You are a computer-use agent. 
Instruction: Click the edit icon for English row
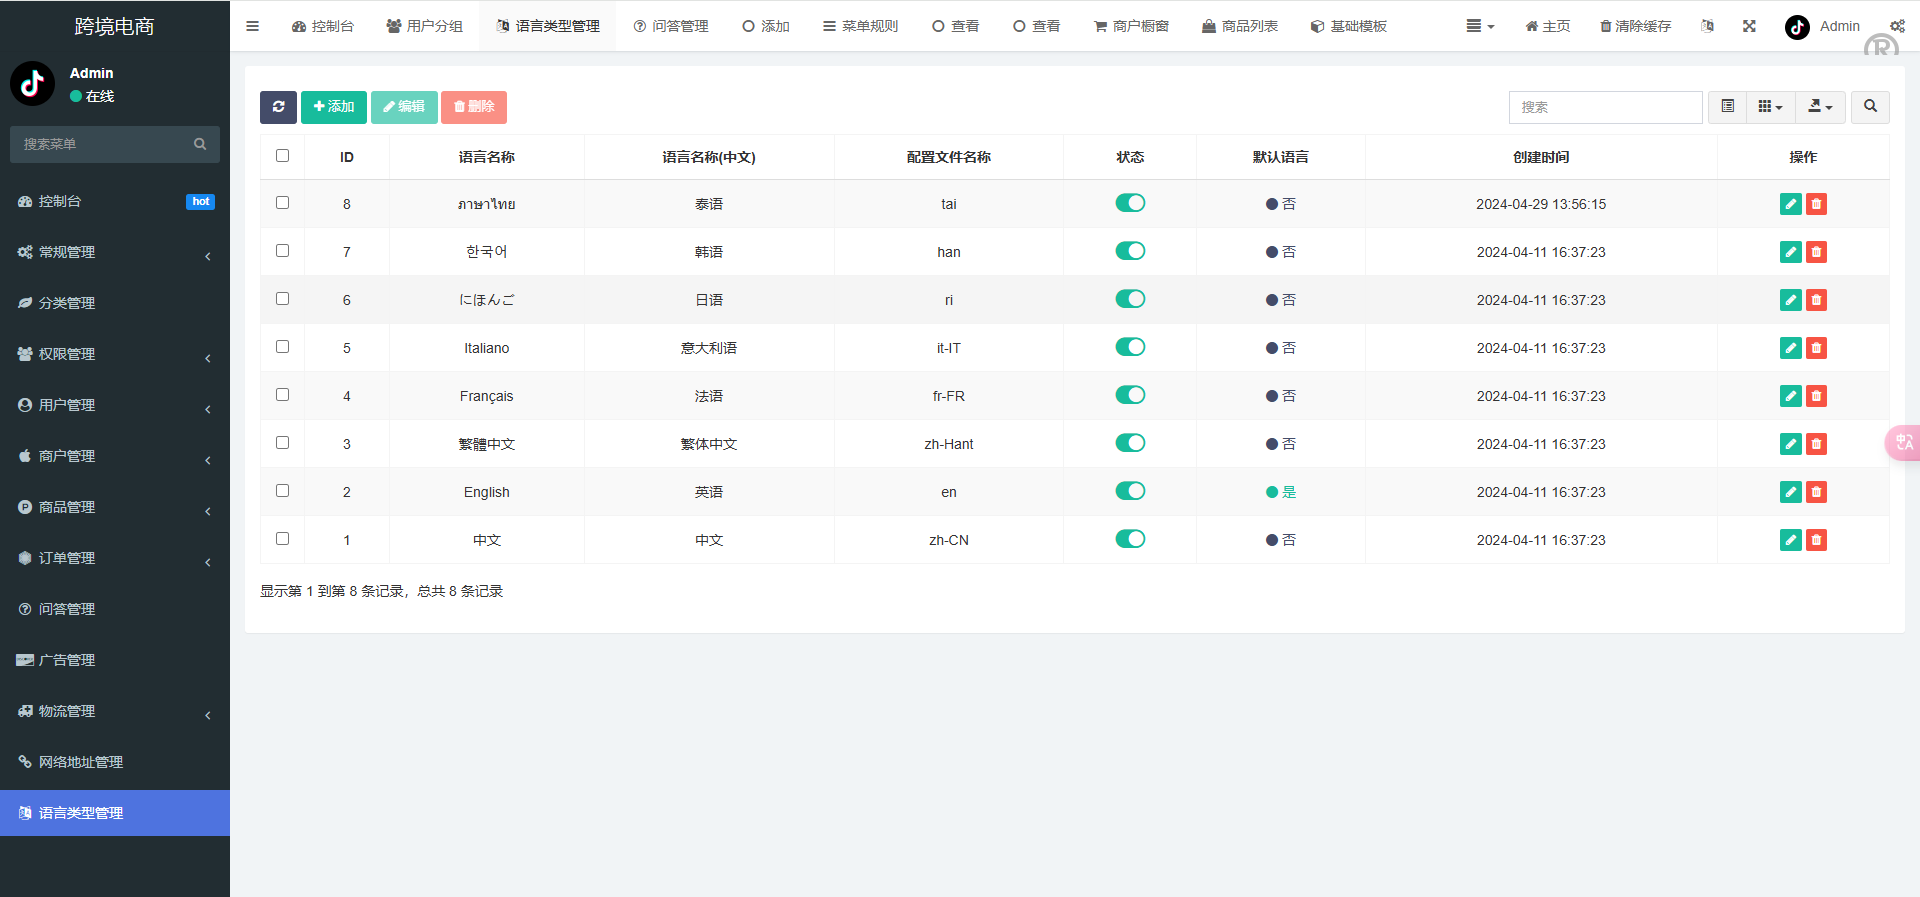[x=1790, y=492]
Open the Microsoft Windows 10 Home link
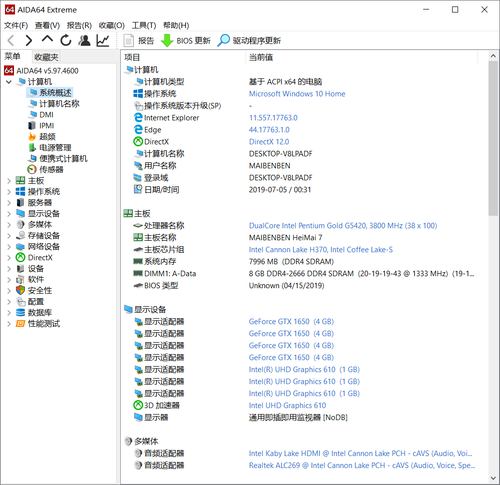 point(297,94)
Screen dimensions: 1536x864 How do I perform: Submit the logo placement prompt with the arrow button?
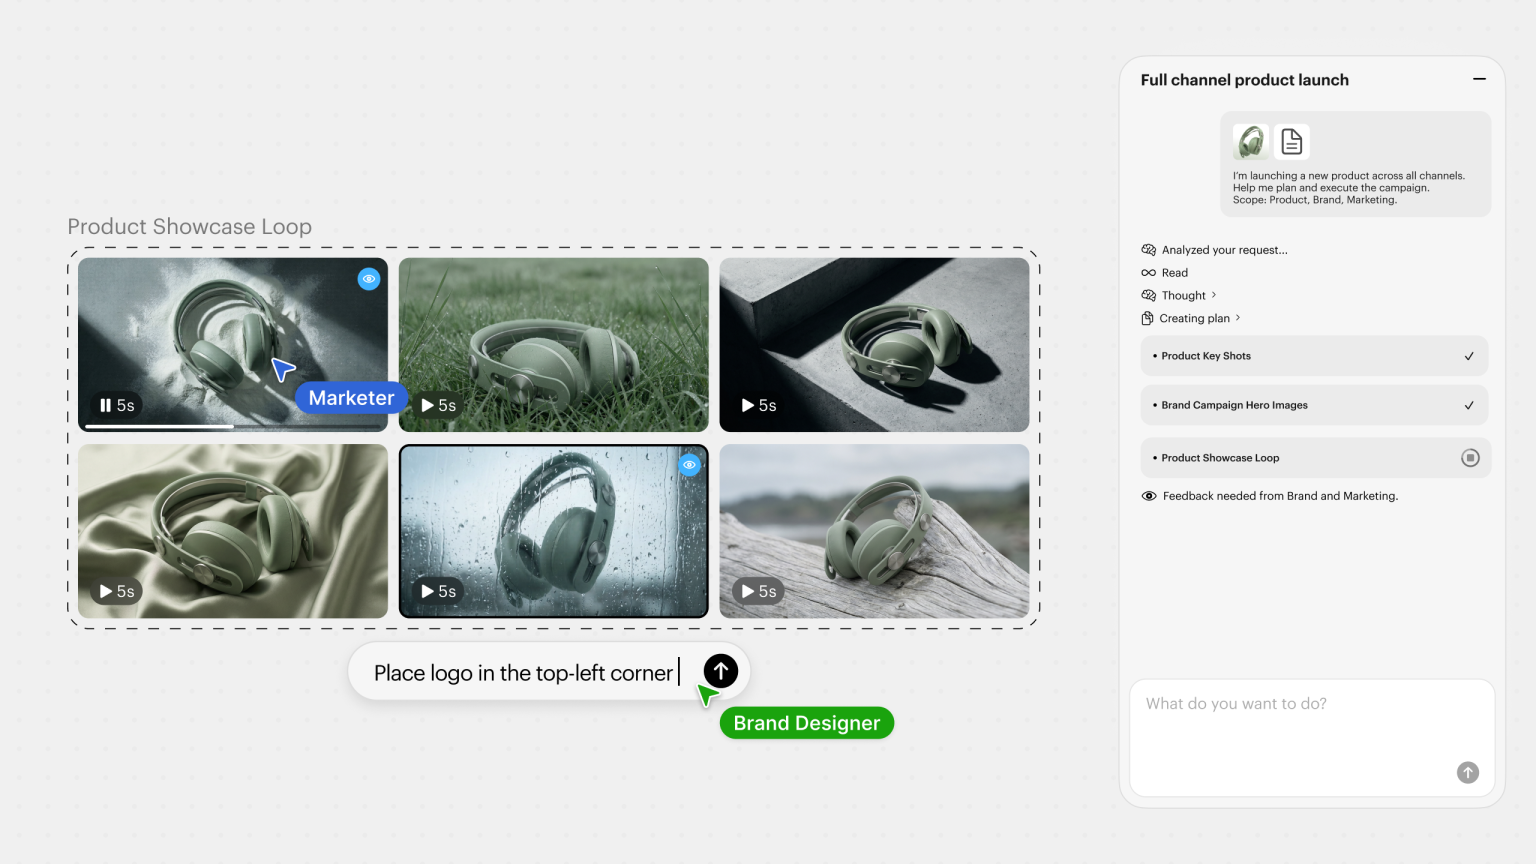pos(718,671)
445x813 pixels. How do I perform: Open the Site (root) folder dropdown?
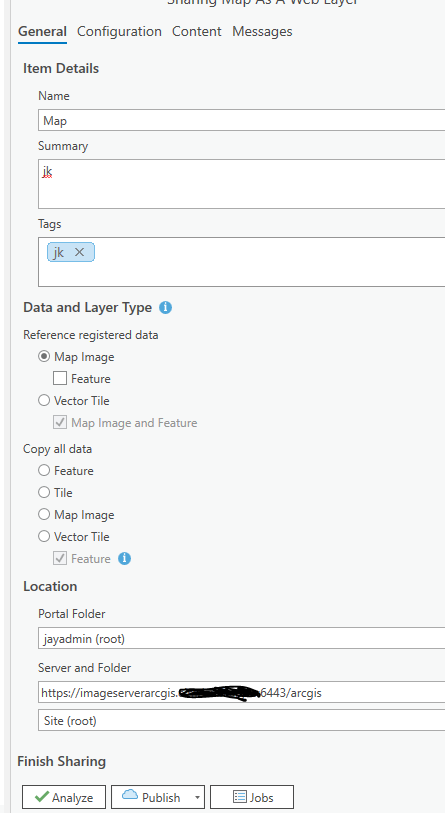coord(241,720)
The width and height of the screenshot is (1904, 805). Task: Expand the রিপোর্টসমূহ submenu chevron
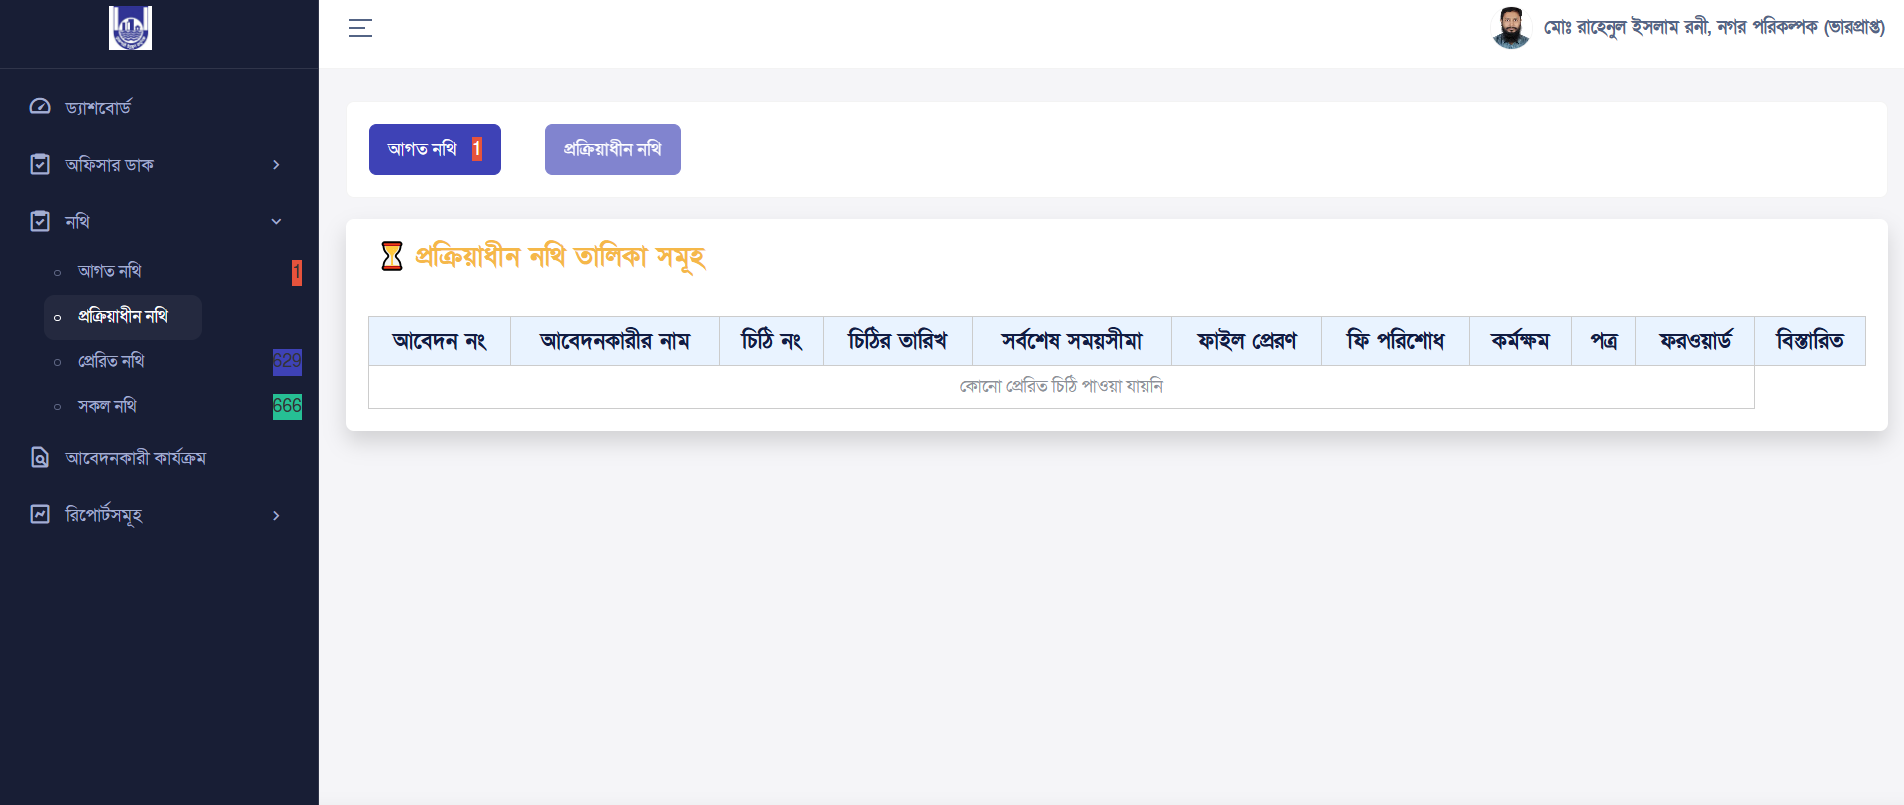tap(276, 516)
::::::::::
Task requirements ▸ When printing the entries, leave out the images and keep everything else exact.

Answer box ▸
You are a computer-use agent. 
Instruction: Click the edit icon for English row
[x=1790, y=492]
Open the Microsoft Windows 10 Home link
 point(297,94)
Screen dimensions: 1536x864 How do I perform: Submit the logo placement prompt with the arrow button?
pos(718,671)
445x813 pixels. How do I perform: Open the Site (root) folder dropdown?
coord(241,720)
The width and height of the screenshot is (1904, 805). Task: Expand the রিপোর্টসমূহ submenu chevron
tap(276, 516)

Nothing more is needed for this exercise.